- _Required action_: Return the entire listing exactly, leaving nothing out.

- _Data supplied_:
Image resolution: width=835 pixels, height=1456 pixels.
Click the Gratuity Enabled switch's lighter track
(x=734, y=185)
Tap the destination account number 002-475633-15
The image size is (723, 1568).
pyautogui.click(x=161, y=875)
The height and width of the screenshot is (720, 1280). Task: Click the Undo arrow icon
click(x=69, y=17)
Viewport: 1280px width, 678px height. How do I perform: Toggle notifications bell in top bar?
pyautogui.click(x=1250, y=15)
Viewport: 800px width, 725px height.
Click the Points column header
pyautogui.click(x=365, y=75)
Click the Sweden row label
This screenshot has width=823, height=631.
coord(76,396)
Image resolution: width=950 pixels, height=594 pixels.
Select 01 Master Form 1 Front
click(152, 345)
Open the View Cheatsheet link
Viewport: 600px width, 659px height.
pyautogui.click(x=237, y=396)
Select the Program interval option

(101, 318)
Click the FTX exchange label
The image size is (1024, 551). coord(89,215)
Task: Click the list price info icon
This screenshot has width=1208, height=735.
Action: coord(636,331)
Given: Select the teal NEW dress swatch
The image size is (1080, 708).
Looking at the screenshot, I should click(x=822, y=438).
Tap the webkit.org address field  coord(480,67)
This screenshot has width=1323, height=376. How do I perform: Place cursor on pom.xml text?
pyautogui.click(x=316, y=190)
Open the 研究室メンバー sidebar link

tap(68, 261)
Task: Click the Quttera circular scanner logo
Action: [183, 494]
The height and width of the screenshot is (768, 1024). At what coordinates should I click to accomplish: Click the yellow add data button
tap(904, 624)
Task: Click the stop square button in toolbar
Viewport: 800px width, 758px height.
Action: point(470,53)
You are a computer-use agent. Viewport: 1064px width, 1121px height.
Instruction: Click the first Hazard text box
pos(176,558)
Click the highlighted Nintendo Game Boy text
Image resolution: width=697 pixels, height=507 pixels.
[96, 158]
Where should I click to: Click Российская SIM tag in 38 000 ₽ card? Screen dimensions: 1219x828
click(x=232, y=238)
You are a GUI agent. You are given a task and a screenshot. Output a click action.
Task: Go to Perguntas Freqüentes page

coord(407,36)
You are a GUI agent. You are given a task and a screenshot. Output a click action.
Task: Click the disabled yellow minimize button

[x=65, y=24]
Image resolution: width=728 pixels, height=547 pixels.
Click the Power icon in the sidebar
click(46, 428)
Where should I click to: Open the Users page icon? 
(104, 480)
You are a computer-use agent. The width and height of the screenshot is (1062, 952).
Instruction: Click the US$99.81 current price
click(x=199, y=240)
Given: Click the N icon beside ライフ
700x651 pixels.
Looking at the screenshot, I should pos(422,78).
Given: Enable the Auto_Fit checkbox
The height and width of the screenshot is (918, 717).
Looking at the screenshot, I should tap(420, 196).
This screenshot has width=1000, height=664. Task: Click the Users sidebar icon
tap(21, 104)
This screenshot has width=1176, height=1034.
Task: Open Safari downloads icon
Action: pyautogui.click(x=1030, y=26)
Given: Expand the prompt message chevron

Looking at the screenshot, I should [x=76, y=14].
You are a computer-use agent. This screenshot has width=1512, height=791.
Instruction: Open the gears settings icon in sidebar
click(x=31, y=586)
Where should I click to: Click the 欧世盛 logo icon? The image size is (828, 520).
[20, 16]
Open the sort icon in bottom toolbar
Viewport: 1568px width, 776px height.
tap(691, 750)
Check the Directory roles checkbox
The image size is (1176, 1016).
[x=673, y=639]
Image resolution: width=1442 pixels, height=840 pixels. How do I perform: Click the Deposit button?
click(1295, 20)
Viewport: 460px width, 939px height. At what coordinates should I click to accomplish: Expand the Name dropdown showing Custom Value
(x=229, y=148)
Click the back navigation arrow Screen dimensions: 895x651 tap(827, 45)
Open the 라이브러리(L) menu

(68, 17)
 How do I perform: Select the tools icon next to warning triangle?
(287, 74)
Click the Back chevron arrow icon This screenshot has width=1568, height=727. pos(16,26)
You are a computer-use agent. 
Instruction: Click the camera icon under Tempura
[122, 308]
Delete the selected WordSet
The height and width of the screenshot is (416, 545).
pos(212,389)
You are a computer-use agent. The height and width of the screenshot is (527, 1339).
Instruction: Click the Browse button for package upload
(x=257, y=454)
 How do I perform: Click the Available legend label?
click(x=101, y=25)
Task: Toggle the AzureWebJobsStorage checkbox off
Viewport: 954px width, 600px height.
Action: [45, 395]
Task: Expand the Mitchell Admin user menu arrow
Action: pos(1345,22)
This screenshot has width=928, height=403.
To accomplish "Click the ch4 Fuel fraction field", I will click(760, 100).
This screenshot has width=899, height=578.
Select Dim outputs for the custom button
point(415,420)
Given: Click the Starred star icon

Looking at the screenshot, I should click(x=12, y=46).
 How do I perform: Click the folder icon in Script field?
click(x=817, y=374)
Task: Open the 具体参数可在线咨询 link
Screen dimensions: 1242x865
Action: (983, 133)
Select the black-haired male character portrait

- _The completed task_:
Image resolution: width=835 pixels, height=1456 pixels.
Click the Gratuity Enabled switch's lighter track
(x=734, y=185)
Tap the destination account number 002-475633-15
The image size is (723, 1568).
pyautogui.click(x=161, y=875)
The height and width of the screenshot is (720, 1280). Task: Click the Undo arrow icon
click(x=69, y=17)
Viewport: 1280px width, 678px height. How do I perform: Toggle notifications bell in top bar?
pyautogui.click(x=1250, y=15)
Viewport: 800px width, 725px height.
Click the Points column header
pyautogui.click(x=365, y=75)
Click the Sweden row label
This screenshot has width=823, height=631.
coord(76,396)
Image resolution: width=950 pixels, height=594 pixels.
Select 01 Master Form 1 Front
click(152, 345)
Open the View Cheatsheet link
Viewport: 600px width, 659px height.
pyautogui.click(x=237, y=396)
Select the Program interval option

(101, 318)
Click the FTX exchange label
The image size is (1024, 551). coord(89,215)
Task: Click the list price info icon
This screenshot has width=1208, height=735.
Action: coord(636,331)
Given: Select the teal NEW dress swatch
The image size is (1080, 708).
Looking at the screenshot, I should click(x=822, y=438).
Tap the webkit.org address field  coord(480,67)
This screenshot has width=1323, height=376. How do I perform: Place cursor on pom.xml text?
pyautogui.click(x=316, y=190)
Open the 研究室メンバー sidebar link

tap(68, 261)
Task: Click the Quttera circular scanner logo
Action: [183, 494]
The height and width of the screenshot is (768, 1024). At what coordinates should I click to accomplish: Click the yellow add data button
tap(904, 624)
Task: Click the stop square button in toolbar
Viewport: 800px width, 758px height.
Action: point(470,53)
You are a computer-use agent. Viewport: 1064px width, 1121px height.
Instruction: Click the first Hazard text box
pos(176,558)
Click the highlighted Nintendo Game Boy text
Image resolution: width=697 pixels, height=507 pixels.
[96, 158]
Where should I click to: Click Российская SIM tag in 38 000 ₽ card? Screen dimensions: 1219x828
click(x=232, y=238)
You are a GUI agent. You are given a task and a screenshot. Output a click action.
Task: Go to Perguntas Freqüentes page

coord(407,36)
You are a GUI agent. You are given a task and a screenshot. Output a click action.
Task: Click the disabled yellow minimize button

[x=65, y=24]
Image resolution: width=728 pixels, height=547 pixels.
Click the Power icon in the sidebar
click(46, 428)
Where should I click to: Open the Users page icon? 
(104, 480)
You are a computer-use agent. The width and height of the screenshot is (1062, 952).
Instruction: Click the US$99.81 current price
click(x=199, y=240)
Given: Click the N icon beside ライフ
700x651 pixels.
Looking at the screenshot, I should pos(422,78).
Given: Enable the Auto_Fit checkbox
The height and width of the screenshot is (918, 717).
Looking at the screenshot, I should tap(420, 196).
This screenshot has width=1000, height=664. Task: Click the Users sidebar icon
tap(21, 104)
This screenshot has width=1176, height=1034.
Task: Open Safari downloads icon
Action: pyautogui.click(x=1030, y=26)
Given: Expand the prompt message chevron

Looking at the screenshot, I should [x=76, y=14].
You are a computer-use agent. This screenshot has width=1512, height=791.
Instruction: Open the gears settings icon in sidebar
click(x=31, y=586)
Where should I click to: Click the 欧世盛 logo icon? The image size is (828, 520).
[20, 16]
Open the sort icon in bottom toolbar
Viewport: 1568px width, 776px height.
tap(691, 750)
Check the Directory roles checkbox
The image size is (1176, 1016).
[x=673, y=639]
Image resolution: width=1442 pixels, height=840 pixels. How do I perform: Click the Deposit button?
click(1295, 20)
Viewport: 460px width, 939px height. At what coordinates should I click to accomplish: Expand the Name dropdown showing Custom Value
(x=229, y=148)
Click the back navigation arrow Screen dimensions: 895x651 tap(827, 45)
Open the 라이브러리(L) menu

(68, 17)
 How do I perform: Select the tools icon next to warning triangle?
(287, 74)
Click the Back chevron arrow icon This screenshot has width=1568, height=727. pos(16,26)
You are a computer-use agent. 
Instruction: Click the camera icon under Tempura
[122, 308]
Delete the selected WordSet
The height and width of the screenshot is (416, 545).
pos(212,389)
You are a computer-use agent. The height and width of the screenshot is (527, 1339).
Instruction: Click the Browse button for package upload
(x=257, y=454)
 How do I perform: Click the Available legend label?
click(x=101, y=25)
Task: Toggle the AzureWebJobsStorage checkbox off
Viewport: 954px width, 600px height.
Action: [45, 395]
Task: Expand the Mitchell Admin user menu arrow
Action: pos(1345,22)
This screenshot has width=928, height=403.
To accomplish "Click the ch4 Fuel fraction field", I will click(760, 100).
This screenshot has width=899, height=578.
Select Dim outputs for the custom button
point(415,420)
Given: Click the Starred star icon

Looking at the screenshot, I should click(x=12, y=46).
 How do I perform: Click the folder icon in Script field?
click(x=817, y=374)
Task: Open the 具体参数可在线咨询 link
Screen dimensions: 1242x865
Action: (983, 133)
Select the black-haired male character portrait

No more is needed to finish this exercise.